消費者が「選ぶ」時代
大城: 2007年の2月に若い世代を集めて、2泊3日のサミットという名の合宿をおこなったんですよ。もっと分野や地域を越えてつながろう!社会に働きかけよう!ということで。環境問題だけじゃなく諸々の問題への取り組みは、それら全てつながってますから、分野を超えて、次世代の当事者としてもっと声を上げていいんじゃないの、という思いで行いました。日本中から70人規模の若者が集まり、各種方面で活躍する先輩方も来てくださいました。自分たちの発想を、学生だからとかNPOだからとかの理由で閉じるのではなく、可能性をどんどん引き出して、あらゆるコラボレーションを考えて、新しい仕組みを創りだす取り組みができないかと考える場所になりました。3月には世界の学生を集めて5日間のプログラムもおこないました。
川島: 何カ国から集まったんですか?
大城: 25カ国です。
川島: ええっ、25カ国?!
大城: 言葉も英語なので限界のある中で、国際交流しました。
生駒: すごいパワーですねー! オーガナイズ能力に感心しちゃいます。
大城: その合宿で話し合ったことをいかに具体的なアクションにつなげられるか。そんな挑戦をするグループがどんどん生まれました。その中の1つは、私たちの選ぶ力を社会に向けて仕掛けることに使えないかと考えています。私たちが選ぶことによって企業の人たちもモノを作っているのではないか。だとしたら、こういうものを選びたいんだ!いうことをもっと発信できないかなあと。

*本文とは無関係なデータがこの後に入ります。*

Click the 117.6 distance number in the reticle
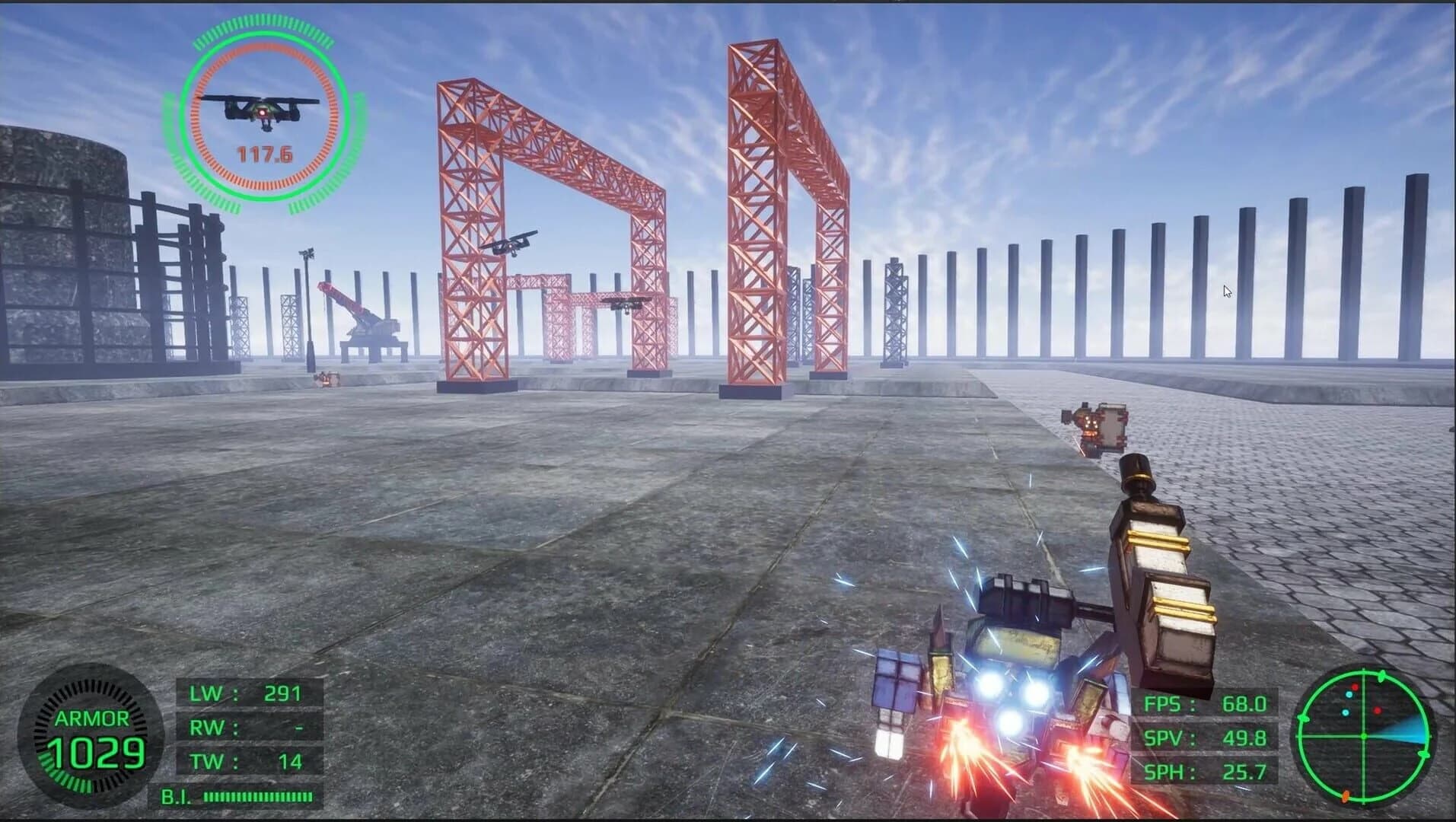 [x=264, y=153]

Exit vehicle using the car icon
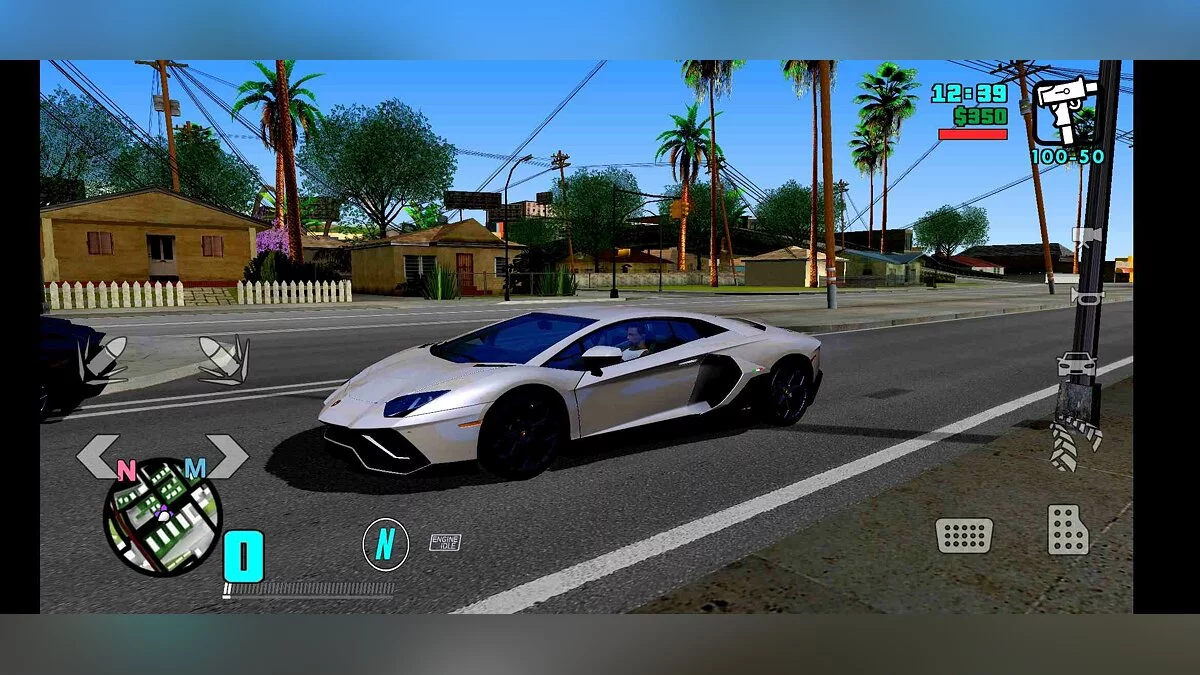tap(1077, 365)
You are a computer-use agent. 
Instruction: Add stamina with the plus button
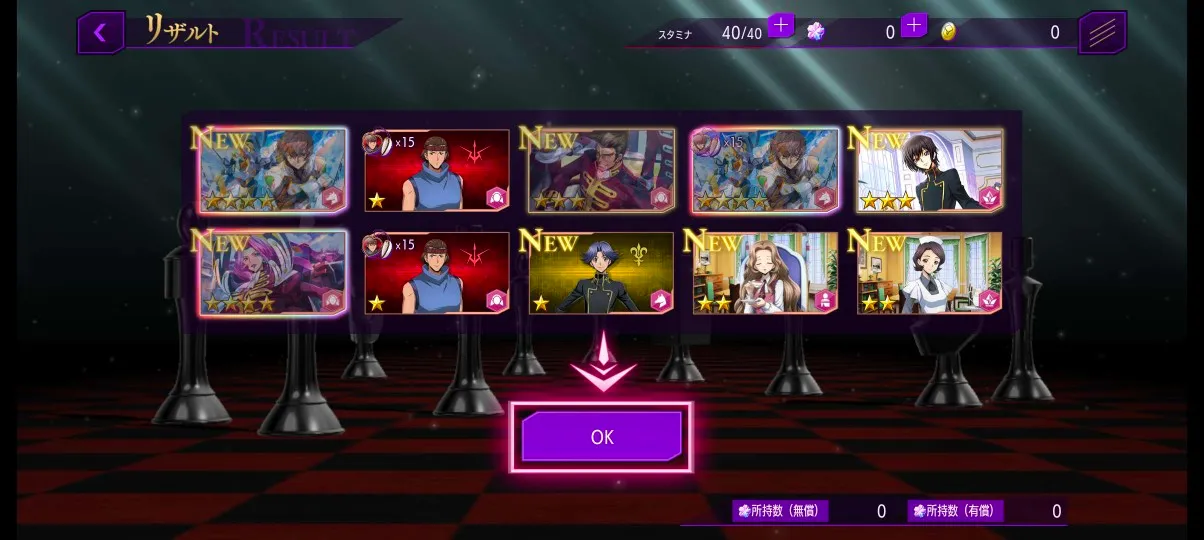(x=781, y=25)
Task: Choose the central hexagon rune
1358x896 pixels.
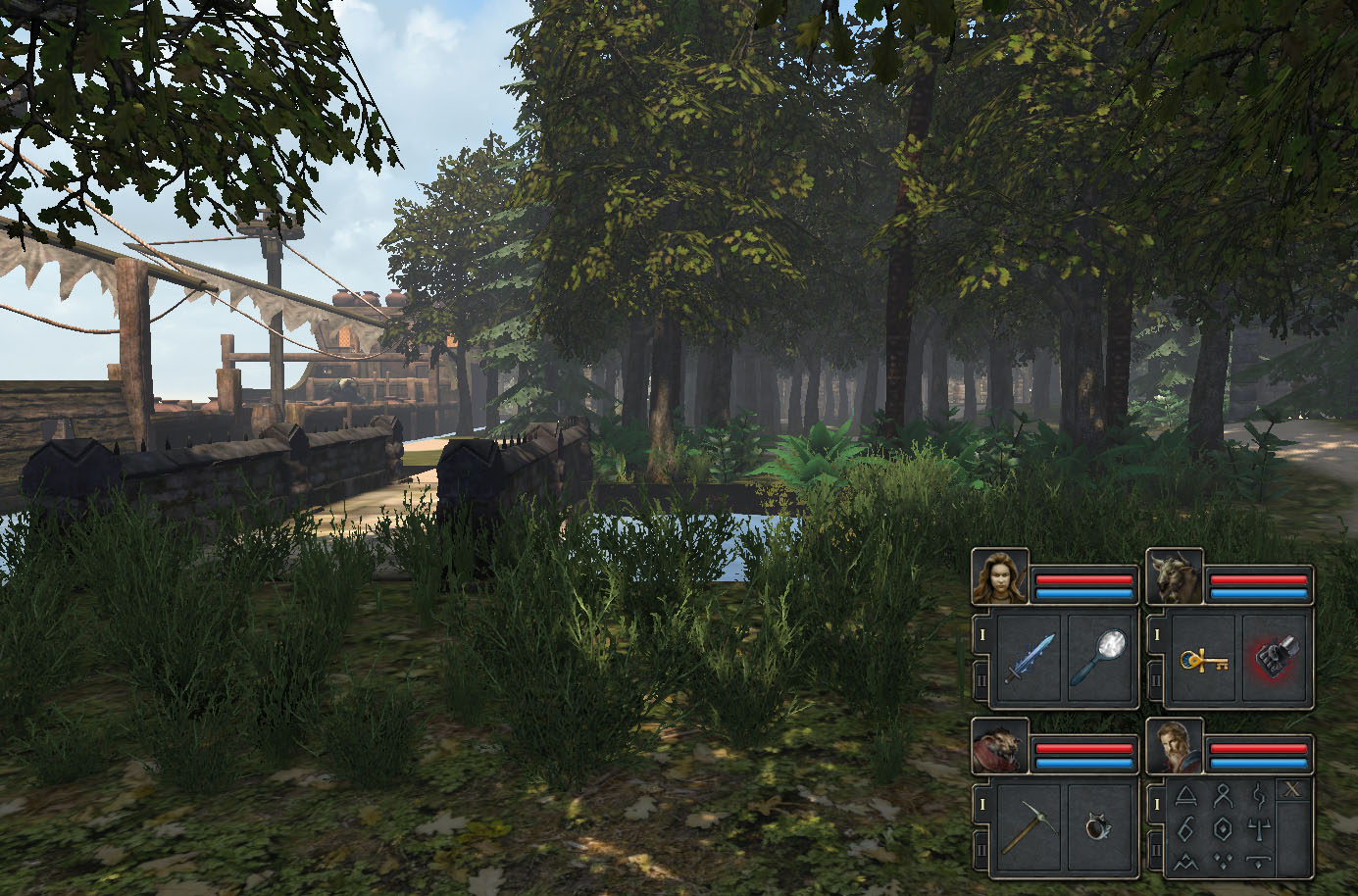Action: 1223,828
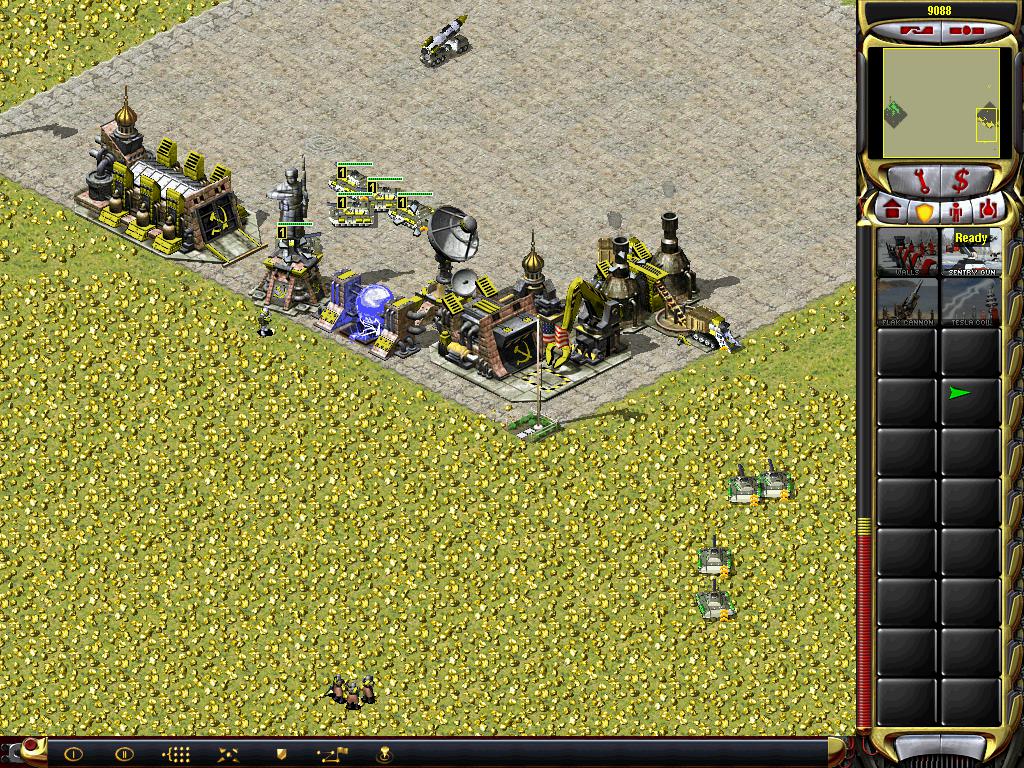This screenshot has width=1024, height=768.
Task: Select the Tesla Coil build cameo
Action: point(971,301)
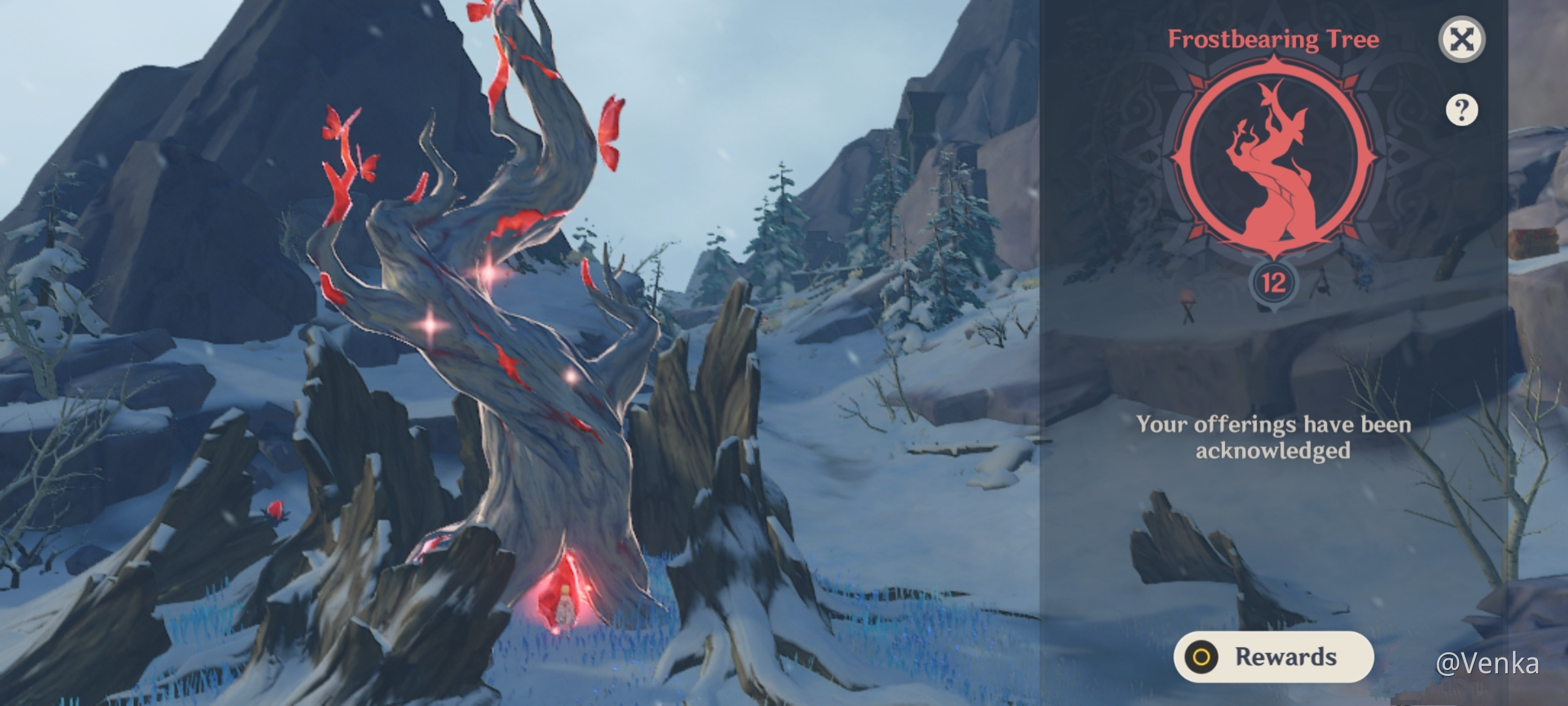Screen dimensions: 1568x706
Task: Dismiss the Frostbearing Tree screen
Action: pyautogui.click(x=1463, y=39)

生駒: 私も全く賛成です。エコウーマンの高樹沙耶さんと、これからの時代は何が必要かについてトークショーでお話しした時に、「選ぶ」が出ました。消費者が選ぶ。私もそう思います。モノも選ぶ、人も選ぶ、政治家も選ぶ(笑)
最近ニュースを聞いていると情けなくなることがありますが、選んだわれわれの側にも責任がありますから。そういう意味で「選ぶ」はキーワードだと思います。企業も選ぶ。
川島: コンサベーション・インターナショナルのサステイナブルコーヒーも1つの選択肢としてご提案されたわけですよね?
生駒: そうです。これからは消費者の側が選ぶ時代だと思うんですよ。クオリティーも価格もブランドも。高いのか安いのかという基準ではなく、そのお金を払う価値があるのかどうかを判断する基準をみんなが持てるようになってきていると思うんですよね。送り出す側もそうだし、受け取る側もそうだし、もっと意識を強く持っていくと世の中に良いものが循環しやすくなるじゃないですか。個人がこれだけ情報を得られる時代になっていますから、一人一人が情報収集しながら選んでいくというトレーニングが必要だと思います。
川島: サステイナブルコーヒー協会設立の目的の1つも、消費者が選べるようにすることです。選ぼうにも選択肢を知らなければ選びようがありませんから、サステイナブルコーヒーとは何か、どんな種類があるのかを消費者に知っていただく必要があります。そのなかからみなさんに合ったものを選んでいただければ、生産者にまでつながりますから。
大城: たとえばマクドナルドは、イギリス国内の全店舗で販売するコーヒーを100%サステイナブルコーヒーにすることを今年の始めに表明したのを皮切りに、ヨーロッパ全土で、レインフォレストアライアンスやグッドインサイドのサステイナブルコーヒーを導入していっています。アメリカ北東部でもフェアトレード・オーガニックのサステイナブルコーヒーを導入しています。時代は代わってきているのですが、このような情報は残念ながら日本の消費者までは届いていません。
生駒: 日本は大きく立ち後れてしまうじゃないですか?! 世界第3位のコーヒー消費国なのに!
川島: ええ、ですからこのような情報をお伝えしていくことも僕らの役目だと思っています。情報が十分にあれば選択も変わるはずですから。
生駒: すばらしい!
大城: 日本でも今は、たとえば新幹線の車内販売のコーヒーにもレインフォレストアライアンスのカエルのマークが付いているんですよ。こんなところにも広がってる、と嬉しく思うのですが、問題は皆さんそれを知らないんですよね。
生駒: そうなんですねー。私も知りませんでした。